Playing with Russia (mini-guide)

ArbogLi

Chieftain
Joined
Apr 25, 2010
Messages
64
Well, I’m gonna tell you my experience with Russia and why I like to play with they.

One good reason is their bonus, which is nothing more than the double of the resources you have of: Iron, Horses and Uranium (say “hello” to my Little Boy xD). So if I only have 2 units of Iron I’ll have 4 and if I find a deposit of 6 my enemies will be able to see my twelve Iron based unit, really painful.

The best way for the Iron use to be this: research until you can build The Great Library and while it ends research Calendar to earn happiness with luxury resources and next go for the Bronze Working, when is over you can have one free technology and it’ll be the Iron Working. Now you can see where in the map is the Iron, create a city near to it and create a interesting army of Swordsmen.

Following this, here come the second “advantage”, the special building of Russia: Krepost.

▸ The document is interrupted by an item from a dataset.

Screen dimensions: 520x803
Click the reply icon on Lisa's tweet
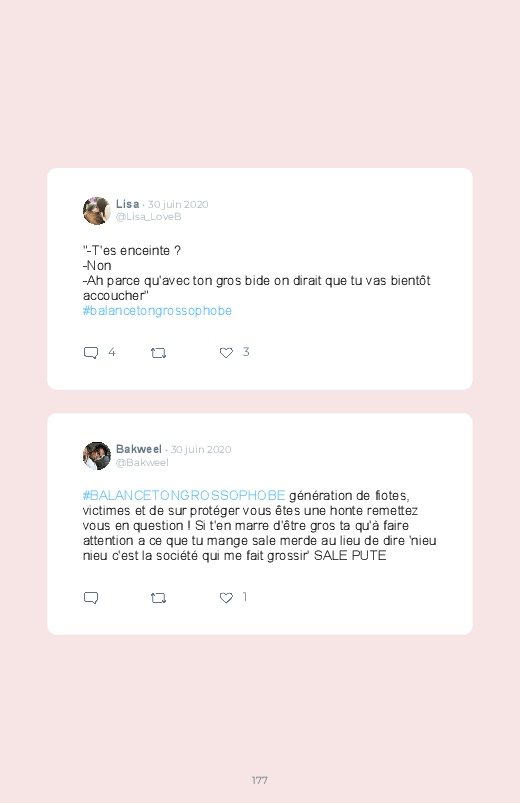point(91,353)
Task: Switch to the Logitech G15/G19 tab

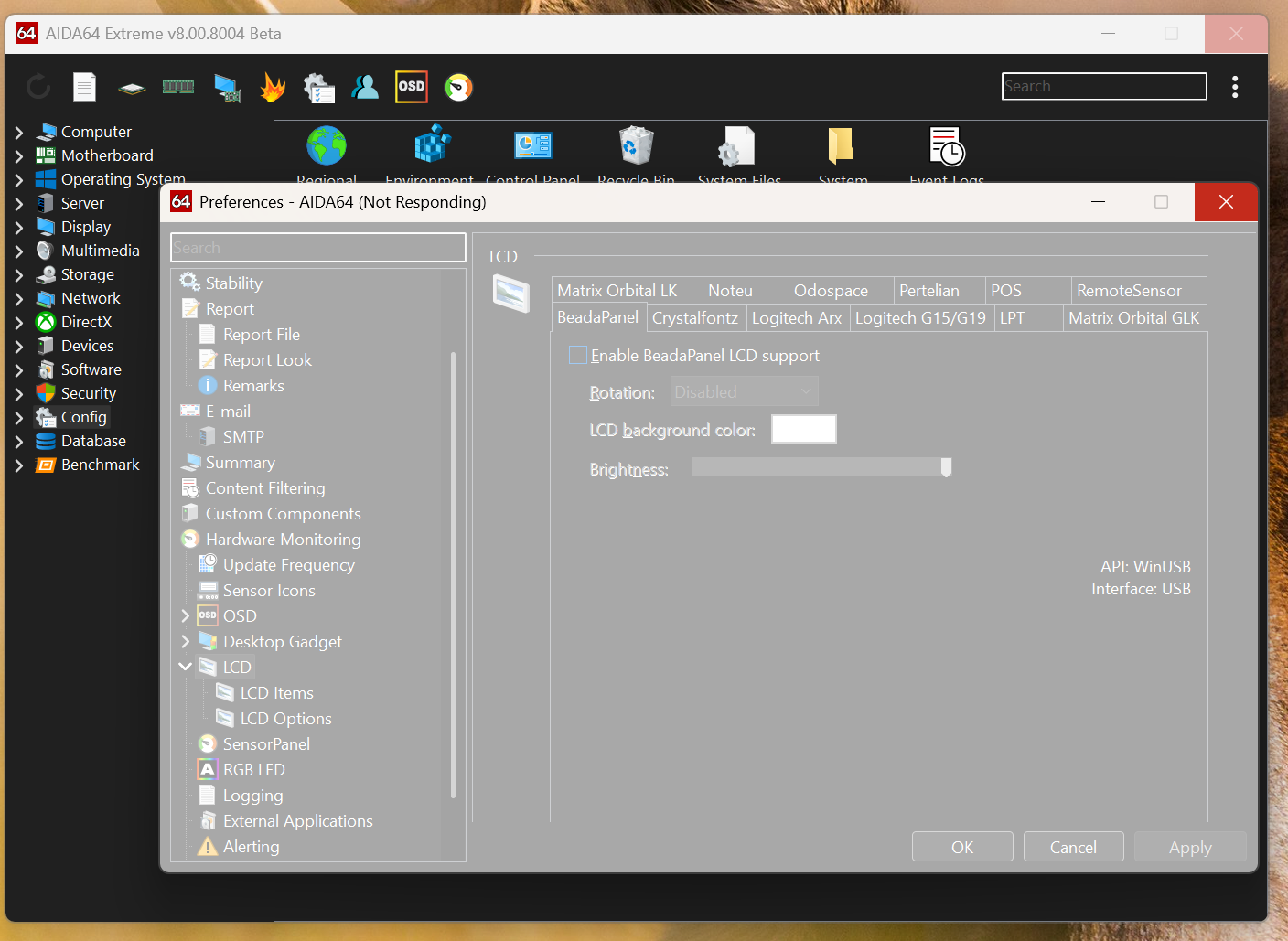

Why is so good? Well, for two reasons:
- One, replace the barracks and give the same exp. (allways better with more exp. units)​
- Two, and here why is better building, reduces the necessary culture to buy a title to the 50% in the city where is build, really good for a quickly expansion.​

So now, with these options we could build a big swordsmen army and expand our frontier really fast conquering our neighbours and with a big empire and a strong army (stronger when you discover the Steel) must be easy reach the future faster than other player and try to wine for Space Race or Diplomatic Victory if you have City State friends. One pint for Russia here!

By the way, if you wanna conquest all your enemies after the Manhattan Project remember that with Russia you have duplicated your Uranium resources, so if you have 4 units you will have really 8, your enemies don’t wanna nukes? Then give them two cups!!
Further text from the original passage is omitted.